MA Daylight Savings Bill Languishes As Clocks Fall Back

MASSACHUSETTS — Daylight savings time ends at 2 a.m. Sunday, meaning it's time for the annual ritual of griping about shorter days and watching the sun set before the workday is over.

It's also prime time to check in on a bill introduced in the Massachusetts legislature in January 2019 that, if passed, would keep Massachusetts permanently in daylight savings time. Co-sponsored by Senator John F. Keenan of Quincy and one of his constituents, Tom Emswiler, the bill would technically move Massachusetts out of the Eastern Time Zone and into the Atlantic Time Zone.

The bill has stalled, in part because the legislature has focused on the coronavirus pandemic this year. But Emswiler thinks the pandemic is reason to reconsider the bill, not an excuse to put it off.

"What better time to consider: Does it really make sense to arbitrarily shift our clocks for four short months?" Emswiler told Boston magazine earlier this month. "We’re already redesigning everything from work and school to weddings and Halloween. Why not commit now to stay on summer time?"

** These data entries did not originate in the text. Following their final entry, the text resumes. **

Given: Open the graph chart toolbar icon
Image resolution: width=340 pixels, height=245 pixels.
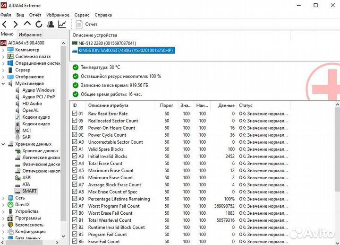Looking at the screenshot, I should (62, 24).
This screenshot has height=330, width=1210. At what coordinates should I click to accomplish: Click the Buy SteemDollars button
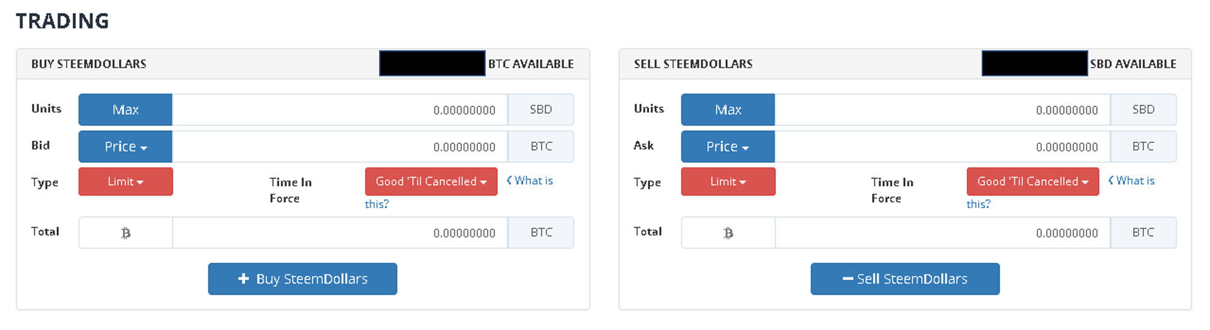pos(302,279)
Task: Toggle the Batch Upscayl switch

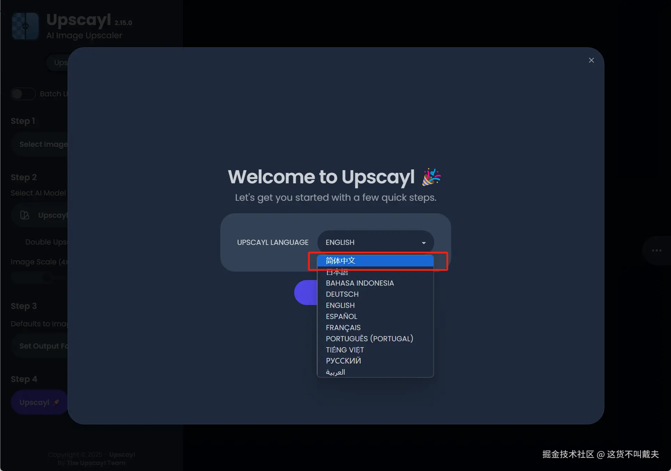Action: coord(23,94)
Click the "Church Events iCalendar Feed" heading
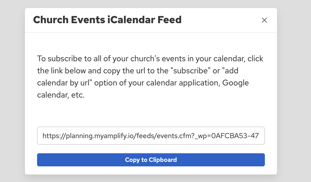The width and height of the screenshot is (311, 182). 107,20
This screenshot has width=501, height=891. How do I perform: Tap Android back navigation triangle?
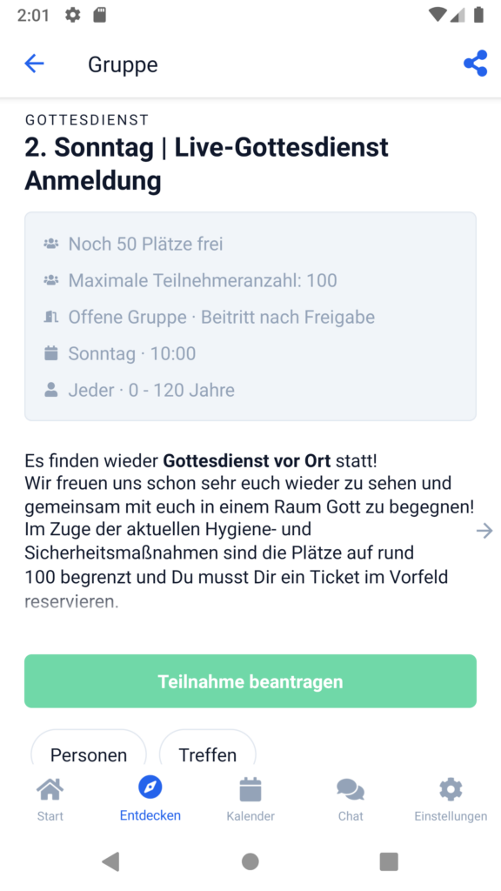[x=110, y=861]
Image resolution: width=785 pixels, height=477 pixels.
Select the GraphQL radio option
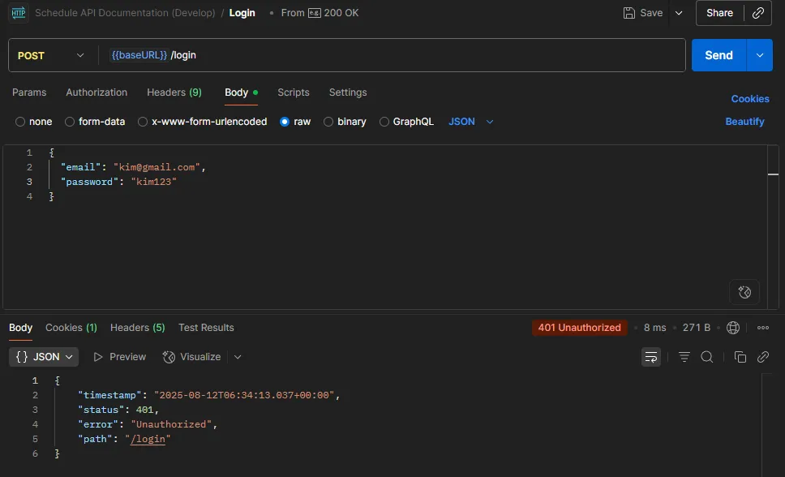(406, 122)
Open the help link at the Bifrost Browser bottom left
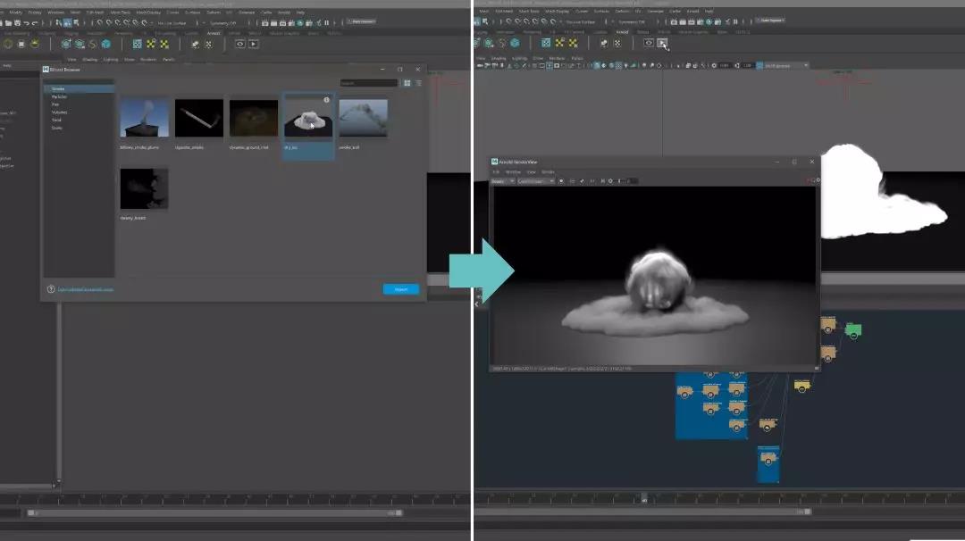 point(86,289)
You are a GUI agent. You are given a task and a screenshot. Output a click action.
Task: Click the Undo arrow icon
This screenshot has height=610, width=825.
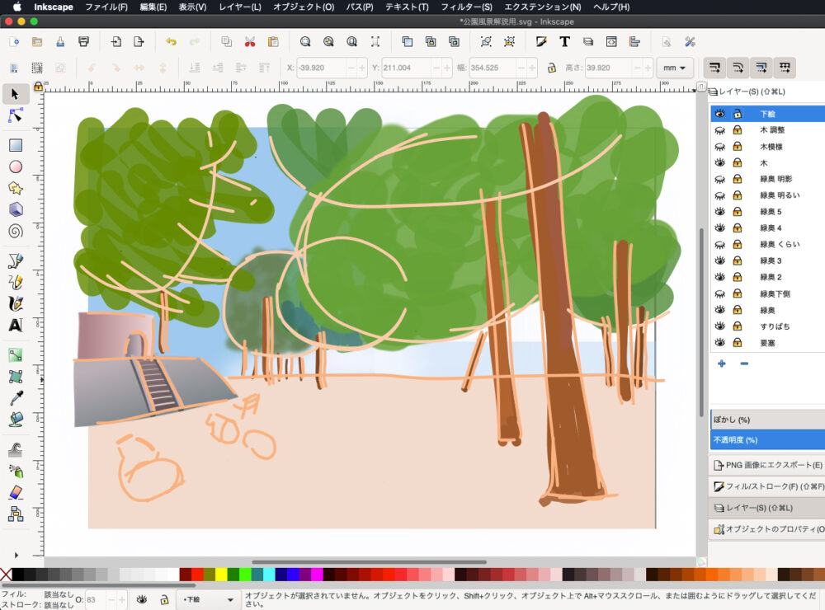tap(171, 41)
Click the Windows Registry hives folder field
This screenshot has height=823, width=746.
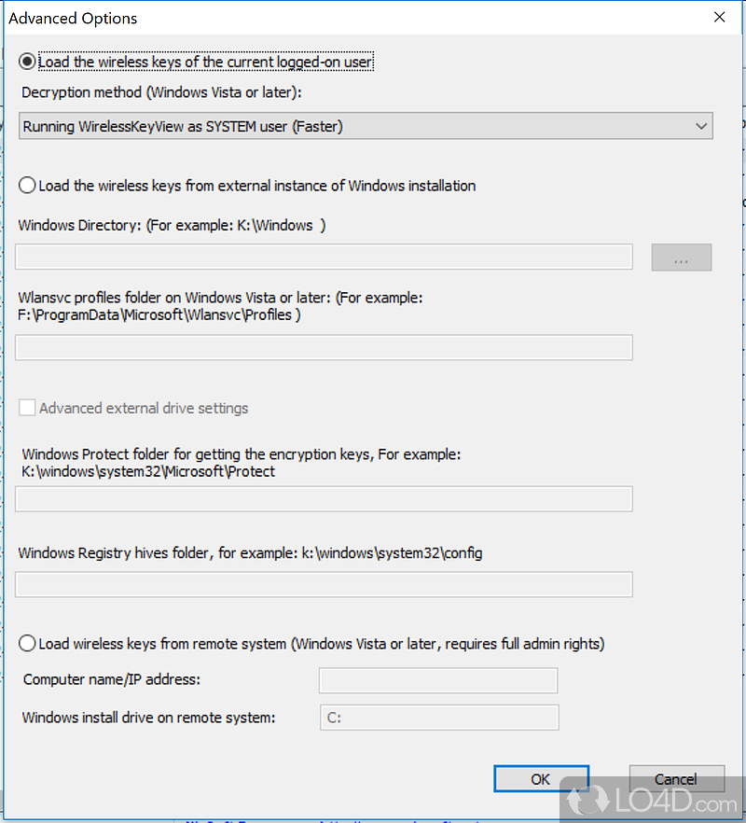pyautogui.click(x=324, y=585)
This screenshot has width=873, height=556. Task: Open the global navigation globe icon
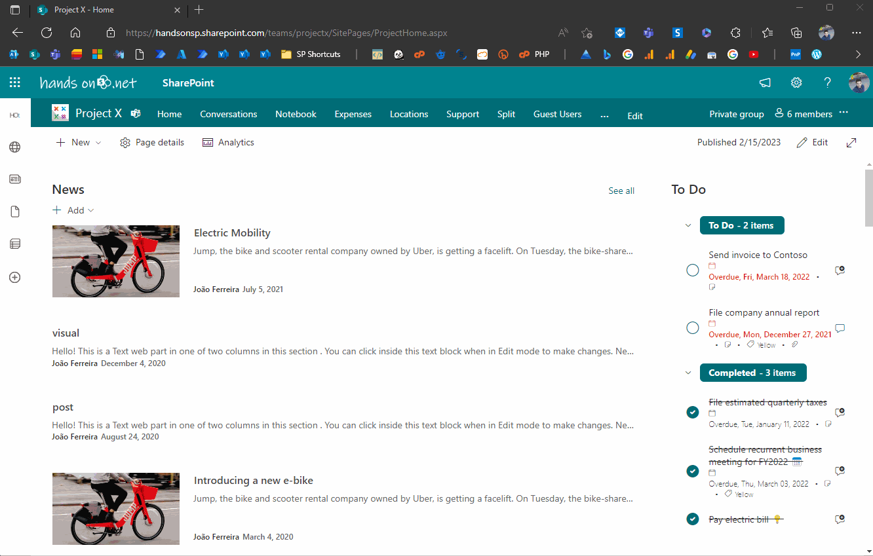pos(14,147)
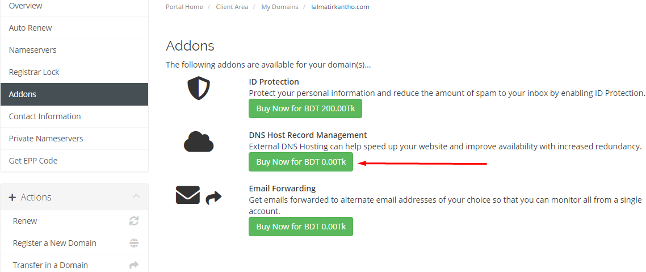Click the Renew refresh icon
The height and width of the screenshot is (272, 646).
134,221
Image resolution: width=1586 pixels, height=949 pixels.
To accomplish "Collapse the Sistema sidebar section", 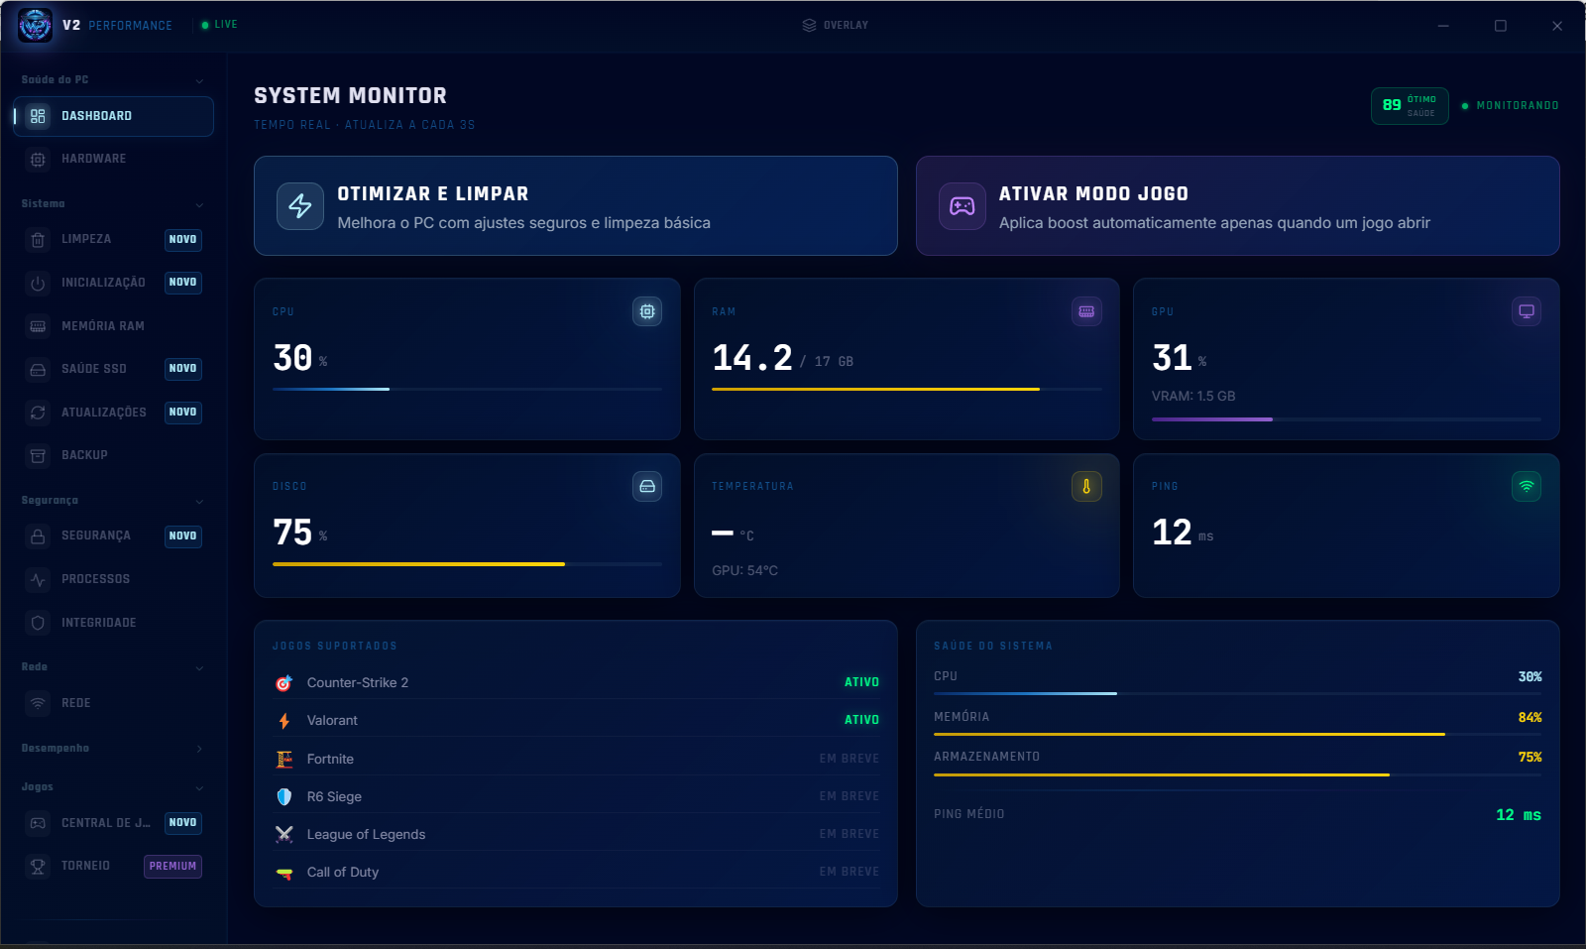I will 199,204.
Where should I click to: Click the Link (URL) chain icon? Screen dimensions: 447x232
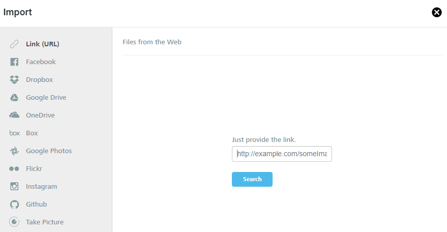pos(14,44)
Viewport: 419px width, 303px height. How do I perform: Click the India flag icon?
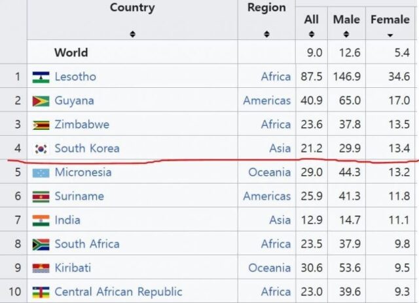pyautogui.click(x=41, y=220)
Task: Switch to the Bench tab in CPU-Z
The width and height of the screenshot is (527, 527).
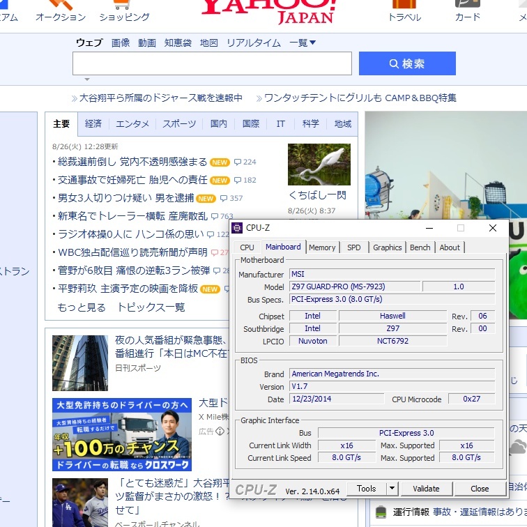Action: point(420,247)
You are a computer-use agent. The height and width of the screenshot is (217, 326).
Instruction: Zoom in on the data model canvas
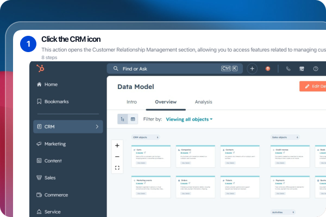click(117, 145)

The proposal, which Emswiler has been championing for at least six years, isn't just about having a little more daylight in the afternoons. Studies show workplace injuries, car crashes, pedestrian fatalities and heart attacks increase immediately when clocks "spring ahead" in March. There's also a correlation between increased reports of Seasonal Affective Disorder and pushing the clocks back each fall.

About 5 percent of U.S. adults experience SAD each year, but experts worry those numbers will be higher this year with the ongoing coronavirus pandemic. Social interactions, which can offset the depression that accompanies SAD, are harder to coordinate in the year of social distancing. Add in the stress of trying to work from home, coordinate remote learning, a second wave of coronavirus infections and a chaotic presidential election, and the stress that fuels depression multiplies.

"All of these things that can actually improve our mood are all things that because of the quarantine, we can’t do at all, and having this extra added layer of shifting our clocks back so at 4:00 p.m. it’s dark in the winter makes it even harder to feel motivated to find something to do," Dr. Eric Zhou, a clinical psychologist at Boston Children’s Hospital, told Boston. "So it’s these two elements that go hand-in-hand that might really make mood a major issue for individuals during this fall and winter."

A commission that studied keeping Massachusetts on daylight savings time voted 9-1 in favor of it in 2017. But the commission said the switch would only work if other northeastern states made the change. Massachusetts is one of more than 30 states that has a bill pending to stay on daylight savings time.

For this year, however, Massachusetts residents will have to deal with dark afternoons, heading up to Dec. 3-12, when the sun will set at 4:11 p.m. in Boston. The days will continue to get shorter after that, with later sunrises, until the winter solstice on Dec. 21, when we start adding daylight each day.